Launching the 2015 exhibition calendar at Roslyn Oxley9 Gallery, Nyapanyapa Yunupingu’s Lawarra Maypa, from the Macassan term pages and pages, is evidence of this Yolngu creative enquiry, although as Nyapanyapa emphatically states: “Its just me, alone, doing this. By myself. I’m the only one [painting and drawing] like this.” Her new works include a spectacular graphic installation of works on paper and sculpted larrakitj or hollow logs. Her practice is expansive, without allegiance to a single visual language or method. Transcending and retaining Yolngu convention, her imagery bridges Western figuration and expressionistic cross-hatching to suggest a hybrid formalism.
As Alcaston Gallery director Beverly Knight observes: “Yirrkala’s women artists [especially] have been able to negotiate within the strong cultural constructs of the Yolngu and with substantial negotiation they have managed a sense of freedom, a unique view of the world and their individual practices. There’s a real intellectual rigour at work.” She refers specifically to Nyapanyapa Yunupingu, her sister the late Gulumbu Yunupingu, Nonggirrnga Marawili and her daughter Marrnyula Mununggurr, whose installation of 252 fish-net inspired barks at Gertrude Contemporary in February marks a new partnership of creative exchange between the Melbourne and Yirrkala based arts organisations.
Winding up its touring schedule back home in Perth, the Yirrkala Drawings from the Berndt Collection in association with Yirrkala artists has been a delightful revelation for audiences, both art historically and aesthetically. Created in 1947, the brilliantly coloured crayon drawings on butcher’s paper represent some of the most outstanding visual cultural archives available to the public. New generations of Yirrkala artists have been equally inspired, responding in a series of prints editioned by the centre’s Yirrkala Print Space and available online.

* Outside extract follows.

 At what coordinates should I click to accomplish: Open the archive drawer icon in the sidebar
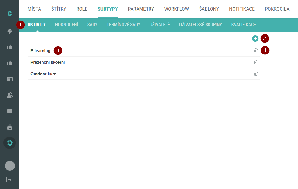(x=10, y=127)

With Wukun Wanambi’s larrakitj lined up for The British Museum and exhibitions in Singapore, Aspen and the Istanbul Biennale confirmed, Buku is reaching international audiences. Locally, a sadly neglected art form is the yidaki, commonly known as didgeridoo and widely misrepresented as a tourist souvenir. Shaped from naturally hollowed eucalyptus tetrodonta trees, they resonate beyond their musicality, as art coordinator Jeremy Cloake explains: “Yidaki are grossly under represented in Australia, with most appreciation for traditional instruments coming from Europe, Japan and the United States. But these unique, culturally authentic artefacts, specific to North East Arnhem Land, are available for as little as $600 to $1,500.”
Since 2007 the centre has run The Mulka Project with philanthropic and government backing. This digital studio creates film, art and music as well as archiving images and audio from white contact onwards. Director Ishmael Marika recently featured in the Museum of Contemporary Art’s Primavera survey of young artists with his short feature Galka.

Long after Narritjin Maymuru established a beachfront outlet for artefacts in the 1960s, Buku Larrnggay-Mulka, founded in 1976, has evolved to employ over 20 Yolngu staff while retaining long-term managers such as Steve Fox, Andrew Blake, Will Stubbs and Kade McDonald. Such consistency and strong relationships have undoubtedly contributed to the art centre’s reputation as an elite organisation; Yolngu agency ensuring only artworks and projects of utmost integrity end up in the public domain.